The oil and gas industry has had a rollercoaster of a decade. From the highs of 2010, to a crash in the middle of the decade, to a stabilising normal, the industry has endured high highs and equally low lows.
Since the oil price crash in 2014, global fuels consumption has grown at a rapid pace, but even back then, a concern over slowdown in economic growth weighed on oil market fundamentals. Demand is not the only concern, as US shale has continued to be the biggest single source of production growth year after year as investment dried up in many regions, and OPEC has pushed to balance the markets.
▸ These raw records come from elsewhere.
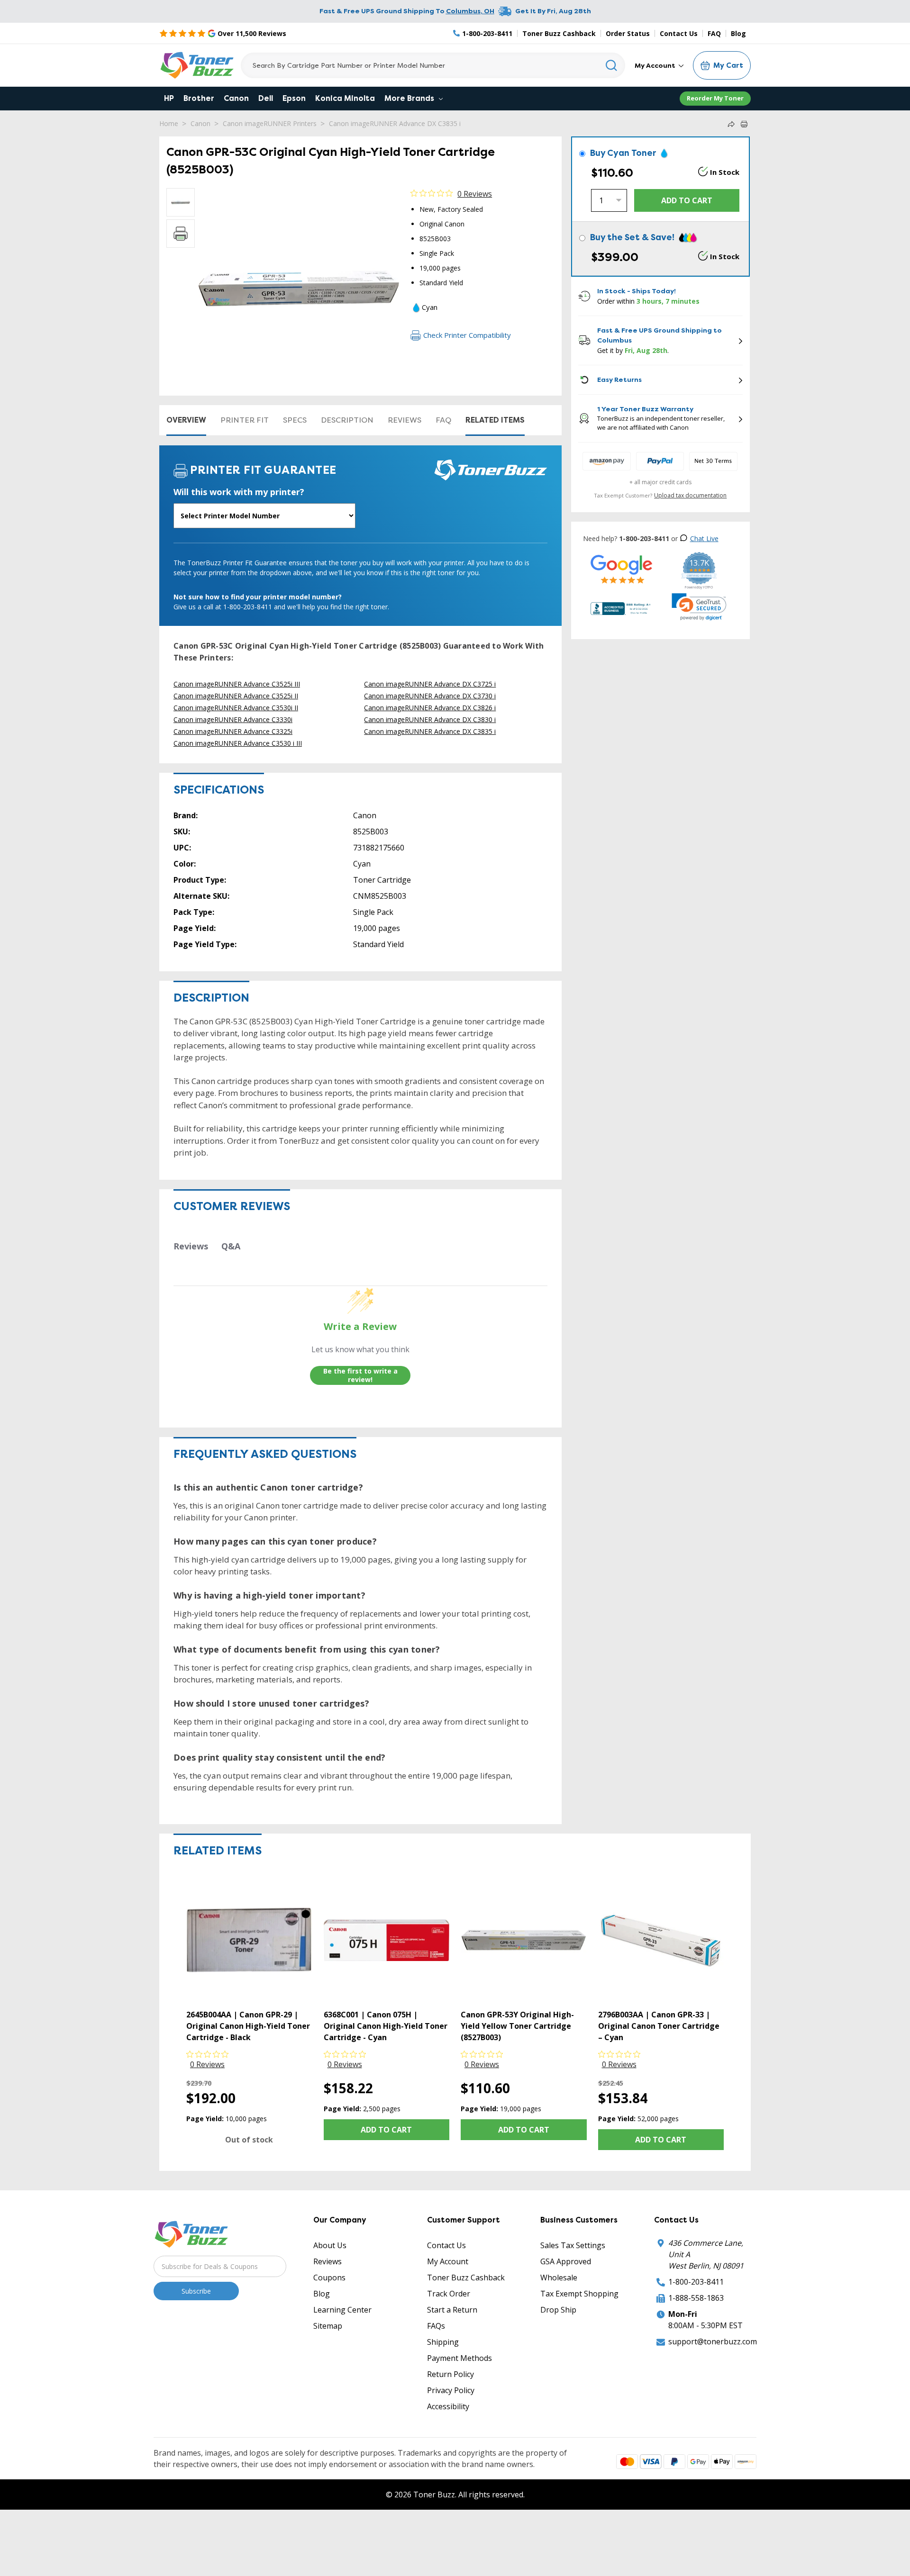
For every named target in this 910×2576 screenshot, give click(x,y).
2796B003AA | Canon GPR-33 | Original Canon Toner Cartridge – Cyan (658, 2026)
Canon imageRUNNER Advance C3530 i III (237, 743)
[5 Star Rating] (622, 568)
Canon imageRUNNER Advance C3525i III (236, 683)
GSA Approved (565, 2261)
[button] (699, 607)
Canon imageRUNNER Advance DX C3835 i (395, 123)
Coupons (329, 2277)
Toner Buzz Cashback (559, 33)
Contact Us (679, 33)
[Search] (611, 65)
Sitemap (327, 2326)
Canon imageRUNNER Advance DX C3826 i (430, 707)
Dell (265, 98)
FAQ (714, 33)
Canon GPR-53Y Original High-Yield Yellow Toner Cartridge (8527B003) (517, 2026)
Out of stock (249, 2139)
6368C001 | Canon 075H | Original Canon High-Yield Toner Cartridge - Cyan (385, 2026)
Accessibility (448, 2406)
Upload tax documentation (690, 495)
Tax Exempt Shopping (579, 2293)
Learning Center (342, 2310)
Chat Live (704, 538)
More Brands (410, 98)
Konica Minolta (345, 98)
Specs (295, 420)
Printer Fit (244, 420)
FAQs (436, 2326)
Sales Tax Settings (572, 2245)
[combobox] (433, 65)
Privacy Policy (450, 2390)
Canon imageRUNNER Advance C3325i (232, 731)
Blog (738, 33)
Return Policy (450, 2374)
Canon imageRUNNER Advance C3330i (232, 719)
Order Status (628, 33)
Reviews (404, 420)
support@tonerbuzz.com (712, 2341)
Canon (236, 98)
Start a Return (452, 2310)
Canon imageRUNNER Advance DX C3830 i (430, 719)
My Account (656, 65)
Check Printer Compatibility (467, 335)
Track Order (448, 2293)
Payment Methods (459, 2358)
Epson (294, 98)
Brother (198, 98)
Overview (186, 420)
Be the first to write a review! (360, 1375)
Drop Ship (558, 2310)
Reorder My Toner (715, 98)
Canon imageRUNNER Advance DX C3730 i (430, 695)
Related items (495, 420)
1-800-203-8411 (696, 2282)
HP (169, 98)
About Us (329, 2245)
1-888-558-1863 (696, 2298)
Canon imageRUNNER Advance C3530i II (235, 707)
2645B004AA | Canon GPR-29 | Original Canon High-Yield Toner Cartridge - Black (248, 2026)
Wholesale (558, 2277)
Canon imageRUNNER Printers (270, 123)
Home (168, 123)
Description (347, 420)
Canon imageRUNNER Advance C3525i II (235, 695)
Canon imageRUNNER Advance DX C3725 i (430, 683)
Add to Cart (386, 2129)
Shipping (443, 2342)
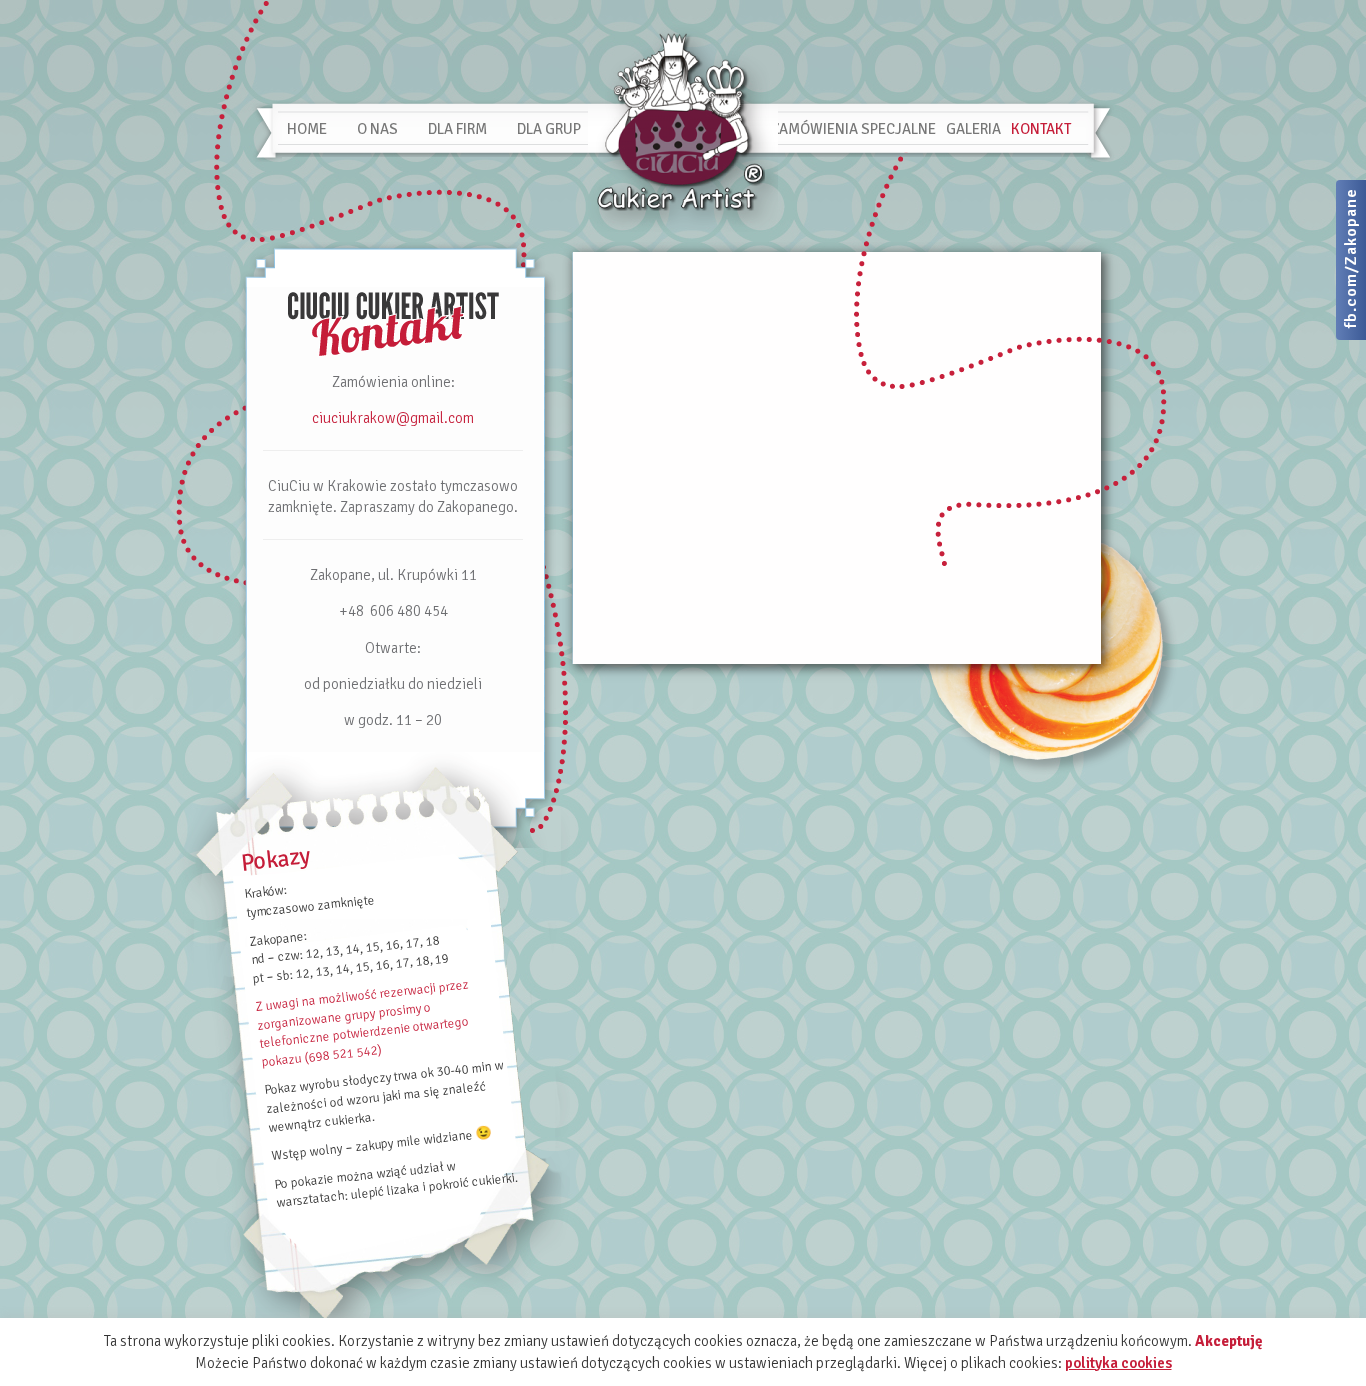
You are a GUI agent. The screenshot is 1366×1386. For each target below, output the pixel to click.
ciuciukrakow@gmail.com (393, 418)
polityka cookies (1118, 1363)
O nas (377, 129)
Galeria (973, 129)
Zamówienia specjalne (853, 129)
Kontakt (1041, 129)
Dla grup (549, 129)
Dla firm (457, 129)
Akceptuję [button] (1228, 1341)
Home (307, 129)
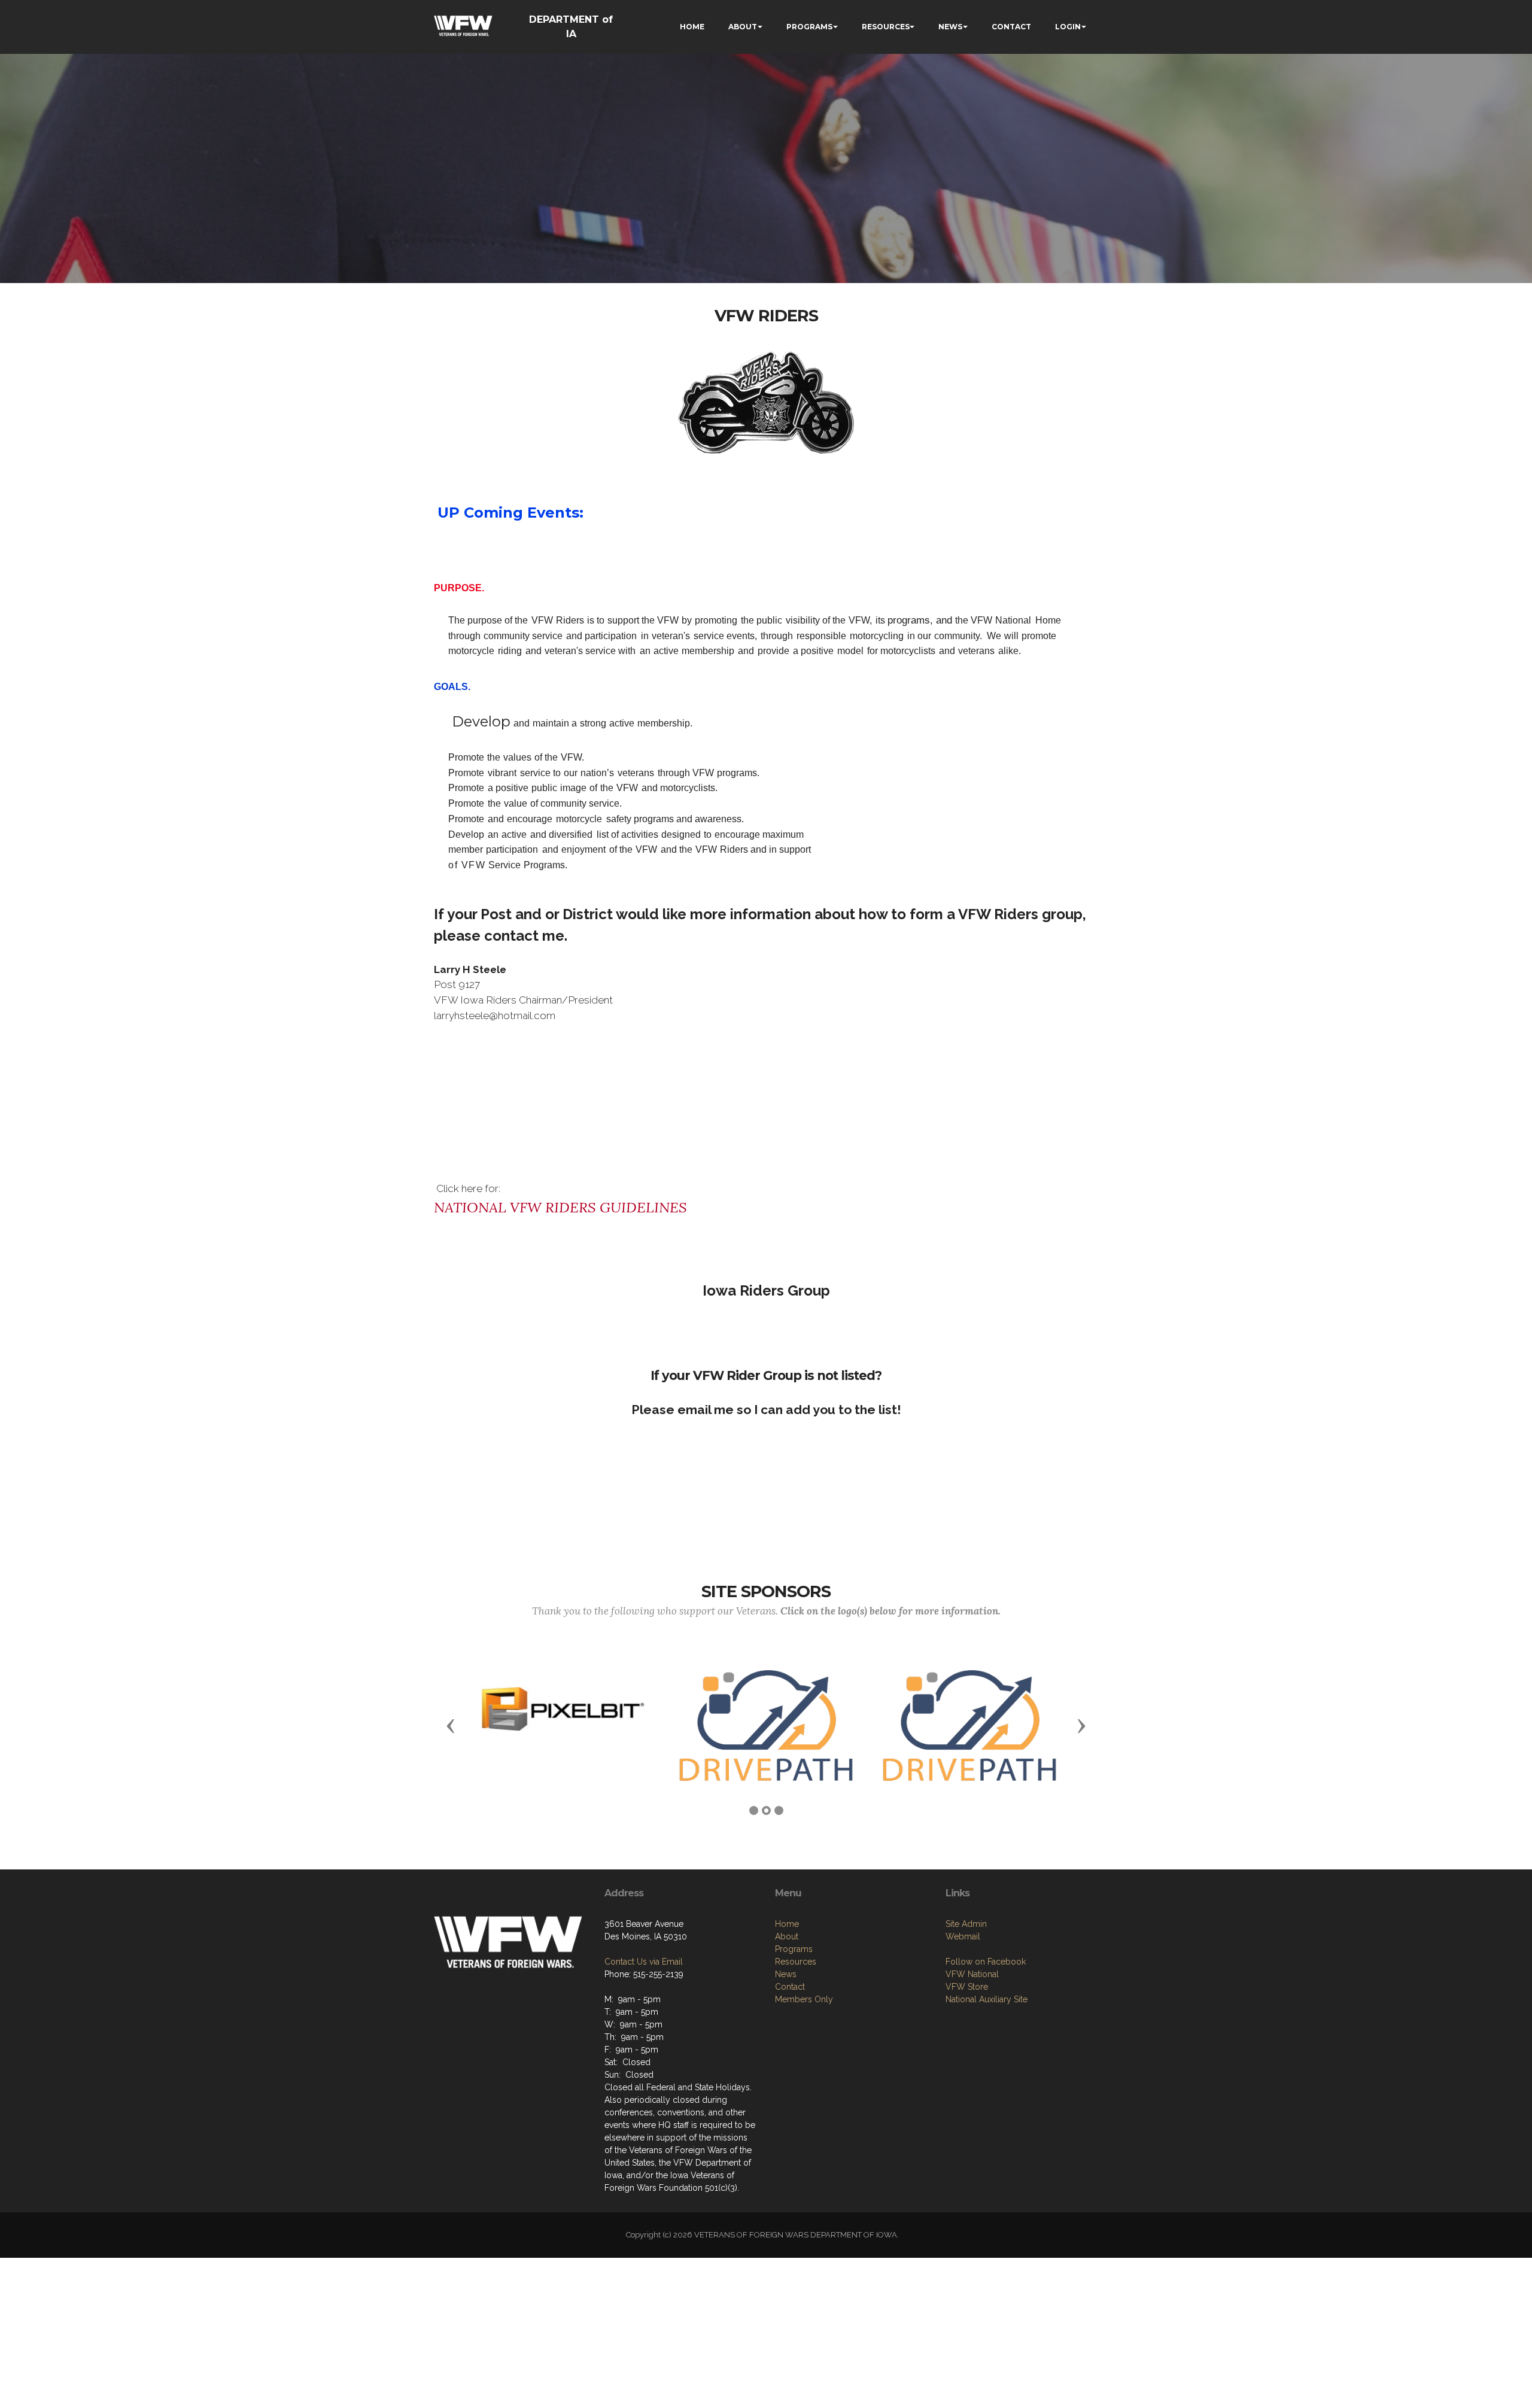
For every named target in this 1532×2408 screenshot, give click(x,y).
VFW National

Nevertheless, 2020 has the potential to throttle the oil and gas industry even more. The COVID-19 pandemic has brought demand to a crashing halt. The price war launched by Saudi Arabia in March 2020 didn’t help matters. For a period, the price of WTI crude actually went negative as storage tanks were full with oversupply.
This has added yet another layer of uncertainty in oil markets. In 2020, global oil demand is expected to contract for the first time since the global recession of 2009. The situation remains very fluid, however, making it extremely difficult to assess the full impact of the virus.
STILL A MAJOR PLAYER
With all the hubbub surrounding renewable energy and electric propulsion, it’s easy to dismiss oil and gas as literally ‘fossil’ fuels: dirty, polluting fuels of the past. But the reality is that oil and gas aren’t going away anytime soon – not overnight, in the next year, or even the next decade. Alternative energy sources may be new and trendy, but the reality is that they aren’t as cheap or as efficient as crude.